Jonathan Jones, Senior Environment Officer for Natural Resources Wales, has been researching how to extract river pollutants using water hyacinths.
Trials using the sub-tropical floating plant from the Amazon in Brazil proved to be a successful, environmentally friendly technique.
It removed 100 per cent of cadmium, cobalt and manganese and 80 per cent of zinc from the river over a three-week period.
After three weeks, the plants are removed from the water to prevent the metals from leaching back in.
The plant can then be used to produce biofuel, as fuel briquettes, compost and if in sufficient concentration, the metals can be recovered.
The research was part of an investigation into the Nant-Y-Fendrod river in Swansea that is failing to meet water quality standards.
Jonathan Jones said:
“The results of these trials are very encouraging with potentially far-reaching consequences.
“As well as cleaning up our rivers, this technique could help to provide safe drinking water in developing countries and in dealing with certain implications of climate change, including ways of dealing with non-native invasive alien plant species.
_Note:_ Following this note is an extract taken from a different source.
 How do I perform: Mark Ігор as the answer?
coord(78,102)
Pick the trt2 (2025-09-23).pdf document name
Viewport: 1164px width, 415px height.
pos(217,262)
“Should the plant become established in the Northern Hemisphere due to the effects of climate change, its use in this technique may offer an appropriate way of managing its spread”.
“The water hyacinth is regarded as a weed in parts of the world where the plant thrives and causes problems.
"It can grow excessively and needs costly mechanical removal.
“The millions of tonnes removed from waterways every year are also expensive to dispose of, mainly to landfill.
“Its use in phytoremediation, using natural plants to remove pollutants from water and soils), such as that trialled here presents an alternative and attractive use for a problem material.”
As it is regarded as a non-native invasive alien plant in the UK, it’s use would have to be controlled in purpose-built containment and treatment lagoons, under strict biosecurity measures.
However, the plant can't survive the UK winter, so without a significant increase in winter temperatures, there is no risk of it spreading.